転校生
「一切の望みを捨てよ」
着古した制服の見慣れない小柄な生徒が、校門近くに設置された考える人の像を見ながら、そう呟いた。
それが、西田研一との出会いだった。
中学三年生の二学期、運動部は引退して受験が始まりそうな重い雰囲気の中、西田は転校してきた。
小柄なので一年生かと思ったが、三年生だった事に驚く。
制服の黒いズボンは、膝に穴があきそうなほど薄くなりテカっていた。カッターシャツも薄汚れて、とても三年間着ただけとは思えなかった。
俺は、西田の呟きが気になって、調べてみた。
地獄の門の銘文?
考える人は地獄の門の一部?
西田にとって、校門は地獄の門だったのか?
西田は、工場で働く母親とその愛人の男と、壊れそうな古いアパートに住んでいると噂されていた。

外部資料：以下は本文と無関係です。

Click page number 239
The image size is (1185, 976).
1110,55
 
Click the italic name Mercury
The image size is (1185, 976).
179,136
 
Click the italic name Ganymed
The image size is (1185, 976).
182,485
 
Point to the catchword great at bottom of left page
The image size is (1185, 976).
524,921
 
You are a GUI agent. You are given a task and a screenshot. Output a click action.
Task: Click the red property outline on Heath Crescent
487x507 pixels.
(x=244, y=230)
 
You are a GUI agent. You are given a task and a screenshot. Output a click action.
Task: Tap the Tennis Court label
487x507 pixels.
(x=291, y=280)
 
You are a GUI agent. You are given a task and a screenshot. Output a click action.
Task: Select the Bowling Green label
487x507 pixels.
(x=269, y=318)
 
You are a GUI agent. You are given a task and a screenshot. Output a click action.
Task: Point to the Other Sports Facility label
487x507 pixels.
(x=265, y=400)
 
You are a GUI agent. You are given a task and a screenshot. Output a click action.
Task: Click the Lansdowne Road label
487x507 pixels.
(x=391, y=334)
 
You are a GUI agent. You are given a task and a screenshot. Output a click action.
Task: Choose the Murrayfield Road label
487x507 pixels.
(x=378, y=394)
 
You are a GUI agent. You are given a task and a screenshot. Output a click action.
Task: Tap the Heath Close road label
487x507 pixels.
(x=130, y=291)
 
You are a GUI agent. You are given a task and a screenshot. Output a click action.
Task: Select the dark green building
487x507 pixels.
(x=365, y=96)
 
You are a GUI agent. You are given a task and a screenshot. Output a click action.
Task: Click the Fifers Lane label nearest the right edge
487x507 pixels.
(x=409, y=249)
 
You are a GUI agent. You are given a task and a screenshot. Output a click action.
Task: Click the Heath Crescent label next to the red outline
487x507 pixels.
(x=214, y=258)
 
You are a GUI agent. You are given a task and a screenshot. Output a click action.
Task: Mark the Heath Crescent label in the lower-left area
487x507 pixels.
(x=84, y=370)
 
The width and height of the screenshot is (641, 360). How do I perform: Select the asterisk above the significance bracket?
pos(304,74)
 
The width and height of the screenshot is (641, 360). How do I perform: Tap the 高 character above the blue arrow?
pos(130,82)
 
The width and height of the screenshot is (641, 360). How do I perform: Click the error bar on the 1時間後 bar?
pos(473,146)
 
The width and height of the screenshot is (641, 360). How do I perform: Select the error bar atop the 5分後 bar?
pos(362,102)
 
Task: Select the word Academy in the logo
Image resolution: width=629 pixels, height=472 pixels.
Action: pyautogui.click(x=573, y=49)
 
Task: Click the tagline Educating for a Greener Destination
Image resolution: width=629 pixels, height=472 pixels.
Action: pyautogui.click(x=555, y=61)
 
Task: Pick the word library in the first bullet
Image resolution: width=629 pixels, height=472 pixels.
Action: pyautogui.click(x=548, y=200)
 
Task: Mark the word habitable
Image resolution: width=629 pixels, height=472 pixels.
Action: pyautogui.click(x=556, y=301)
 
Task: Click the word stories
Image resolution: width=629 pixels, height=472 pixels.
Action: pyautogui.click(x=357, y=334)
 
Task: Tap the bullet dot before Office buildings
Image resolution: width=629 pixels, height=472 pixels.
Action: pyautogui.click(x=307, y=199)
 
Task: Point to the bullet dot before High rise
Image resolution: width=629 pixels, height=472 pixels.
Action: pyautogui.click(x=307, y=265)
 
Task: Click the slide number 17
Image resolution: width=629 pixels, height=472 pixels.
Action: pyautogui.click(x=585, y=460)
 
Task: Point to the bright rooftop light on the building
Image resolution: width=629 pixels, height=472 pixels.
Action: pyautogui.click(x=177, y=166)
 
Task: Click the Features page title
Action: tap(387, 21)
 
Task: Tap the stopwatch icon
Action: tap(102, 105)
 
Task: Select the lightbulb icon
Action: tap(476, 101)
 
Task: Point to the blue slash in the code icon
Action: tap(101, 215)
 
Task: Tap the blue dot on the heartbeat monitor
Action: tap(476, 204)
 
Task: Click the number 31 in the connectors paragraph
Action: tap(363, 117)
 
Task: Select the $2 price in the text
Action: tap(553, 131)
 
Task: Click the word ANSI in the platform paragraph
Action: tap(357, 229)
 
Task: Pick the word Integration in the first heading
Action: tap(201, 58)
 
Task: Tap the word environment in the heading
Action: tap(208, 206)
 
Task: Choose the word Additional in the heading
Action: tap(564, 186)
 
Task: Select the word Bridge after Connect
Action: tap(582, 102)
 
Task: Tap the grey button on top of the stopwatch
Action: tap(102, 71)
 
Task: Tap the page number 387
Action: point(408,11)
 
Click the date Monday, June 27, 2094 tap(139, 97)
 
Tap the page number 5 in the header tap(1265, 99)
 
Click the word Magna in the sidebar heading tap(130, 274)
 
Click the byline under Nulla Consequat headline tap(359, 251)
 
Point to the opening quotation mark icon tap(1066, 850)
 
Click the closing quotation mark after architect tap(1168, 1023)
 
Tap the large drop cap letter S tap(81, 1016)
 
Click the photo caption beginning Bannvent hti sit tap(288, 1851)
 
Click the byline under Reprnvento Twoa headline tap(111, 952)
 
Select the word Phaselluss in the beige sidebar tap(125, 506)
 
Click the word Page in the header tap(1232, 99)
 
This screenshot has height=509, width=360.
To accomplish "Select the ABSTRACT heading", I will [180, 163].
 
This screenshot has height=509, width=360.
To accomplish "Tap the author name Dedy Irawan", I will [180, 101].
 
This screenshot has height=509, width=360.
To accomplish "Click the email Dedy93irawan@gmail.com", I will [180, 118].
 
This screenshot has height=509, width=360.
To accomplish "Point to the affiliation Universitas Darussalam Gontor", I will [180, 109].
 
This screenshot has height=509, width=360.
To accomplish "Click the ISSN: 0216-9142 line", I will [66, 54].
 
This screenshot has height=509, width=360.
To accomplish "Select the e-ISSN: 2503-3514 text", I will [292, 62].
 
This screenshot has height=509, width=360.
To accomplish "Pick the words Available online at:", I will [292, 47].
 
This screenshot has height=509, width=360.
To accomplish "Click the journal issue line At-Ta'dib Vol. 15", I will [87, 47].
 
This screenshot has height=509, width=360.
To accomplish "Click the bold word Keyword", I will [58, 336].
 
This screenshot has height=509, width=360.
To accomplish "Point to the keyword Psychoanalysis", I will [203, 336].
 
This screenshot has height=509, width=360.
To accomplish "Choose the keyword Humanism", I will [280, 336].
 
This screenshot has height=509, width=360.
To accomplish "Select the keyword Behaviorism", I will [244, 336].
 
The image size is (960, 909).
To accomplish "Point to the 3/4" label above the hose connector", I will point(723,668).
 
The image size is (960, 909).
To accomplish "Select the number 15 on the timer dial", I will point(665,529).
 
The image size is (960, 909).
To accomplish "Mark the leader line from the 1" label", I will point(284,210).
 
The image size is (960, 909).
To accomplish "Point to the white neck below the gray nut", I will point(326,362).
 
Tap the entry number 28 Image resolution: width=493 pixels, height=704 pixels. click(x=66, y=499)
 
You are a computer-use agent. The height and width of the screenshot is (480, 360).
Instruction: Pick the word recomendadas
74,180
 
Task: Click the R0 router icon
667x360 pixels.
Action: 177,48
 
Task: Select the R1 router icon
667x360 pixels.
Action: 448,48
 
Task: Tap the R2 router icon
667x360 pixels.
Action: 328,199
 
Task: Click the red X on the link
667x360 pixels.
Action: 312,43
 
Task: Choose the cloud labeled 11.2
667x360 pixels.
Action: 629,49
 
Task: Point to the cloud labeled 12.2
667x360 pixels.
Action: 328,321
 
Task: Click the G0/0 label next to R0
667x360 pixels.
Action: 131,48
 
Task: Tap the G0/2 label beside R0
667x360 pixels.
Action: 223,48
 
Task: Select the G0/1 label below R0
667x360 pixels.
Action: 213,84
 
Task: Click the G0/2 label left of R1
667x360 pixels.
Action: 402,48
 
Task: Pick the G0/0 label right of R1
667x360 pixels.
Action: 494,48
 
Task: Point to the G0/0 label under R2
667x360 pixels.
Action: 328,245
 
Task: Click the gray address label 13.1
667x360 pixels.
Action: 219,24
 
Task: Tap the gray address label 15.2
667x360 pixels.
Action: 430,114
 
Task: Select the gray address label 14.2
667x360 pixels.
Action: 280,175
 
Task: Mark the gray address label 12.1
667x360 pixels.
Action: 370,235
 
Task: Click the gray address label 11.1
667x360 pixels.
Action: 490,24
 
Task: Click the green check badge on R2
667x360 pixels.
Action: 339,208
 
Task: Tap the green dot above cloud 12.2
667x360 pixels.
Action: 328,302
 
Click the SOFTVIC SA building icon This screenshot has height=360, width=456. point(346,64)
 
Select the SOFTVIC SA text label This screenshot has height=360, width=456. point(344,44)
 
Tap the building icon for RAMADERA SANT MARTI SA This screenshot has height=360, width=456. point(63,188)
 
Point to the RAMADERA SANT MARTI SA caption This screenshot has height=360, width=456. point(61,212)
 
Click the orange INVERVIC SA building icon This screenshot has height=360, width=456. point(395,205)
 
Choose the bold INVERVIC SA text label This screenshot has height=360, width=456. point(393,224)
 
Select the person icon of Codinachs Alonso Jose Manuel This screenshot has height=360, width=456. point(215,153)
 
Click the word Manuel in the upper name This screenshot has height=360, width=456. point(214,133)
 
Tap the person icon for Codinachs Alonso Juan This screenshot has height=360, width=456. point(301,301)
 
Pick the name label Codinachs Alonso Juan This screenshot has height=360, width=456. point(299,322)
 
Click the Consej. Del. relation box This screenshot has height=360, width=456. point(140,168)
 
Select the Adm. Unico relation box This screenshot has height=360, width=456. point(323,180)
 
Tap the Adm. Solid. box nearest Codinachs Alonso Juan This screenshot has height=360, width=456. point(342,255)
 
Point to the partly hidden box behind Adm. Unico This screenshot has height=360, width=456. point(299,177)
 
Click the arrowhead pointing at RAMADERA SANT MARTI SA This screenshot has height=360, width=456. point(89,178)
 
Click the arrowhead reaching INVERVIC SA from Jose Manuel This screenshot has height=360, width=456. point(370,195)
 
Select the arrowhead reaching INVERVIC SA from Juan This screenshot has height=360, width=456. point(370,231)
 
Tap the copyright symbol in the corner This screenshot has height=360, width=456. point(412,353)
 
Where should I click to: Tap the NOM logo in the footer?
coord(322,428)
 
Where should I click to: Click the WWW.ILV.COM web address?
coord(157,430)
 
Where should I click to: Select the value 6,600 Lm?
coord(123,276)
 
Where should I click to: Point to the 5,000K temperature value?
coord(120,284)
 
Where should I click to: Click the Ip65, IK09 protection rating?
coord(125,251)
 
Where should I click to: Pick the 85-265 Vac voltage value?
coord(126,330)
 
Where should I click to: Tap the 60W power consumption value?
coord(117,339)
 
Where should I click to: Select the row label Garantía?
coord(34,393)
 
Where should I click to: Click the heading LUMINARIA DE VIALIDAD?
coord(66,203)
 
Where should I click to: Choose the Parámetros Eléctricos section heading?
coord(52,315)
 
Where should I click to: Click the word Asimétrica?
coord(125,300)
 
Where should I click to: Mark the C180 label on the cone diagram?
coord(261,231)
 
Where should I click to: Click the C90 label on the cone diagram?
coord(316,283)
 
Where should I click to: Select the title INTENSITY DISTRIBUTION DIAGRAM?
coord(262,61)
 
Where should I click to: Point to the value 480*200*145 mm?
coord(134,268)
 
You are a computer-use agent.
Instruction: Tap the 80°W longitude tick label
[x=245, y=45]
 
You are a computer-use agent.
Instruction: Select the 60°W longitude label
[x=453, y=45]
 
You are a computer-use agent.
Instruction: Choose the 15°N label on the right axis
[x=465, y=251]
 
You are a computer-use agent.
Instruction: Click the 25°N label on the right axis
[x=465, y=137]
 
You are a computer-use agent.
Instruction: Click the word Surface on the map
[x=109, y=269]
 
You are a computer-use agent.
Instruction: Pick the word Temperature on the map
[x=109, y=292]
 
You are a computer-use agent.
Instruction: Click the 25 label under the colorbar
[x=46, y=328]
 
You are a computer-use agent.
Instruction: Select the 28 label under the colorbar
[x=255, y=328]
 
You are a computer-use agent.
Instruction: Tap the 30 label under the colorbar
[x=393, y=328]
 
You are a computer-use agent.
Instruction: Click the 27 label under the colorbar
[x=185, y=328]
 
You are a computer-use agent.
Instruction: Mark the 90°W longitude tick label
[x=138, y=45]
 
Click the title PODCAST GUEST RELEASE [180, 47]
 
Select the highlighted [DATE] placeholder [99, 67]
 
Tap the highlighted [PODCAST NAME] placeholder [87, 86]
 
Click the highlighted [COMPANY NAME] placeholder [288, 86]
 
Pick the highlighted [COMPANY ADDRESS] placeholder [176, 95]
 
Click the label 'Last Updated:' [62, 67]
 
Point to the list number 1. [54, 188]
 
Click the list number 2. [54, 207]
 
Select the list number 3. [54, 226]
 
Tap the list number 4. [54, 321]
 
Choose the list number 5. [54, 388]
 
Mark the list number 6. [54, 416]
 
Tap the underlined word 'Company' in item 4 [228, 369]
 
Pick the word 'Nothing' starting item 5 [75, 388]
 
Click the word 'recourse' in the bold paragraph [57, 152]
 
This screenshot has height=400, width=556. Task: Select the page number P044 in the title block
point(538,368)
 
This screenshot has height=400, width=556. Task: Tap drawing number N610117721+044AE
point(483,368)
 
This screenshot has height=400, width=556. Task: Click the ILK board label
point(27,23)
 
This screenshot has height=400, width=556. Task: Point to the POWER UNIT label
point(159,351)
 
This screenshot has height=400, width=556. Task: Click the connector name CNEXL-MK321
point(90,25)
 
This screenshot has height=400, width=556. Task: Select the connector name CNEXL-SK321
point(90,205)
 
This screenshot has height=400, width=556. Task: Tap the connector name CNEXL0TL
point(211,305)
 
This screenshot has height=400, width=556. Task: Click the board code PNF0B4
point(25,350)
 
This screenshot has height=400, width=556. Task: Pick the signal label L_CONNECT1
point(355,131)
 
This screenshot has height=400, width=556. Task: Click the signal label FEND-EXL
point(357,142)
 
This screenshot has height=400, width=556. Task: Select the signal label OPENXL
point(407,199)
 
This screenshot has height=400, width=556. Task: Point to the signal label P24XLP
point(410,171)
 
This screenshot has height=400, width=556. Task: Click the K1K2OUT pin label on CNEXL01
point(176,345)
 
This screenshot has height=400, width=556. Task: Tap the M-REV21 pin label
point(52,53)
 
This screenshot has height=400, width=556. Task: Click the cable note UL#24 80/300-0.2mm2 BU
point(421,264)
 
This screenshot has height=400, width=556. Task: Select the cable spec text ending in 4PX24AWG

幸せそうではなかった。勉強も遅れているらしく、小学生で習う漢字さえ知らないことがあった。
授業中はいつも上の空。給食だけを食べに来ているような生徒だった。
クラスの皆は西田を馬鹿にしていたが、俺は学級員として、西田をクラスに溶け込ませたかった。
体育祭は五月に済んでいたが、文化祭はみんなで盛り上がりたかった。
だから、事あるごとに声をかけた。西田は少し迷惑そうにしていたけれど、話には応じた。
西田の噂が追加された。
借金を踏み倒して逃げている親のせいで、中学校だけでも数回の転校を繰り返しているという。
とても勉強どころではなかったと思う。
相変わらず、西田はまともに授業を聞いていない。しかし、学校には真面目にやって来ていた。その訳を問うと、「家にいたら男に殴られるし、飯も食えないから」と答えた。